Recorded data
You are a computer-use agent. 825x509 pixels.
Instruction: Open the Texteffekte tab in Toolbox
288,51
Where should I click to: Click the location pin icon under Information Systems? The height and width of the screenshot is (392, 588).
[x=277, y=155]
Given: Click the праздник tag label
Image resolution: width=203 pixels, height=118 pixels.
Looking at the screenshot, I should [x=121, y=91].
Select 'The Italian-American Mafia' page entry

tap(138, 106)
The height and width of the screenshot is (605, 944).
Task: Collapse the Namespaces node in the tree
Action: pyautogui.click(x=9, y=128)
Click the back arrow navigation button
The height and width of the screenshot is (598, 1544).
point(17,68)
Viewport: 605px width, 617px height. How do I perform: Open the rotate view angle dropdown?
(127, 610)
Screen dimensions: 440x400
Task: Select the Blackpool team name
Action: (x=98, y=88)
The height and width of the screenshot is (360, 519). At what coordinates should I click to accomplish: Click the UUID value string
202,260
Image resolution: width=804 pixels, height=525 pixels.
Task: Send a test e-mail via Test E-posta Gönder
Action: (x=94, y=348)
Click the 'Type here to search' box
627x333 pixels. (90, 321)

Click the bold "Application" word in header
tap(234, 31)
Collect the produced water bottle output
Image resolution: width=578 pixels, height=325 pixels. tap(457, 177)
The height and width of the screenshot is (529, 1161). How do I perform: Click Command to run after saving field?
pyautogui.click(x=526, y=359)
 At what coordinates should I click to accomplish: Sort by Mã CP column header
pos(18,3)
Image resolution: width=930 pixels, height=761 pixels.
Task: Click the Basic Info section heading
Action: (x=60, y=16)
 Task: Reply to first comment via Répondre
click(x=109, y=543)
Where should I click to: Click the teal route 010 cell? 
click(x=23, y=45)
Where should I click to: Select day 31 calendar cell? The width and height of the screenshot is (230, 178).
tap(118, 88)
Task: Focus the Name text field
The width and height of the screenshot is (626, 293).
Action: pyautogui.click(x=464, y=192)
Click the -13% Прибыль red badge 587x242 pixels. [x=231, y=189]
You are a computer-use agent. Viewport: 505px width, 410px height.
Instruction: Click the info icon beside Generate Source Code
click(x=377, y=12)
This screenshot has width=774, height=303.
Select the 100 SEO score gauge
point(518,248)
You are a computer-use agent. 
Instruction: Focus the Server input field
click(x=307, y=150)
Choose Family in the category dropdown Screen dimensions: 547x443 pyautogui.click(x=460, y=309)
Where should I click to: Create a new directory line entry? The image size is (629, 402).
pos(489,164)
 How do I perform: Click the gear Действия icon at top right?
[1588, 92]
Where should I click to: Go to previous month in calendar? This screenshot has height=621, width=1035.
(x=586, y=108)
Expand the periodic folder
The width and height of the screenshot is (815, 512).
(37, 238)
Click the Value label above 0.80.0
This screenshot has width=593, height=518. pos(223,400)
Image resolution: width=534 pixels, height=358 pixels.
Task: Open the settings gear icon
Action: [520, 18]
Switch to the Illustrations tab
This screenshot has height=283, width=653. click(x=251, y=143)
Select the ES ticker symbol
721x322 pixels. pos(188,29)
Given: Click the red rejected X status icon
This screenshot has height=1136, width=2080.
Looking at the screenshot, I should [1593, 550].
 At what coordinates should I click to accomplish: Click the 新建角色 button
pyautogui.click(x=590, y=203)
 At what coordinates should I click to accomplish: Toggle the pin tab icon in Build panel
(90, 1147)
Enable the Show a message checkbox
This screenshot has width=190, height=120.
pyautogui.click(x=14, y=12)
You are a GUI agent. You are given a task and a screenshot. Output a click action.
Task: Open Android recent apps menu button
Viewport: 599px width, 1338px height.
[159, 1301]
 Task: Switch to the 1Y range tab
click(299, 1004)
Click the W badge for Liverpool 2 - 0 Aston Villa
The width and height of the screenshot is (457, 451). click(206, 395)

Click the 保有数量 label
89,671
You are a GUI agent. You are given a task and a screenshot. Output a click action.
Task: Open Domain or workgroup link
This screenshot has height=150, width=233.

-- Exercise objective --
Reproduce the entries verbatim, starting at the first entry and ending at the line that contains "Image resolution: width=578", with both of those lines included.

-- Exercise result --
You are a computer-use agent. 825x509 pixels.
Instruction: Open the Texteffekte tab in Toolbox
288,51
Where should I click to: Click the location pin icon under Information Systems? The height and width of the screenshot is (392, 588).
[x=277, y=155]
Given: Click the праздник tag label
Image resolution: width=203 pixels, height=118 pixels.
Looking at the screenshot, I should [x=121, y=91].
Select 'The Italian-American Mafia' page entry

tap(138, 106)
The height and width of the screenshot is (605, 944).
Task: Collapse the Namespaces node in the tree
Action: pyautogui.click(x=9, y=128)
Click the back arrow navigation button
The height and width of the screenshot is (598, 1544).
point(17,68)
Viewport: 605px width, 617px height. How do I perform: Open the rotate view angle dropdown?
(127, 610)
Screen dimensions: 440x400
Task: Select the Blackpool team name
Action: (x=98, y=88)
The height and width of the screenshot is (360, 519). At what coordinates should I click to accomplish: Click the UUID value string
202,260
Image resolution: width=804 pixels, height=525 pixels.
Task: Send a test e-mail via Test E-posta Gönder
Action: (x=94, y=348)
Click the 'Type here to search' box
627x333 pixels. (90, 321)

Click the bold "Application" word in header
tap(234, 31)
Collect the produced water bottle output
Image resolution: width=578 pixels, height=325 pixels. tap(457, 177)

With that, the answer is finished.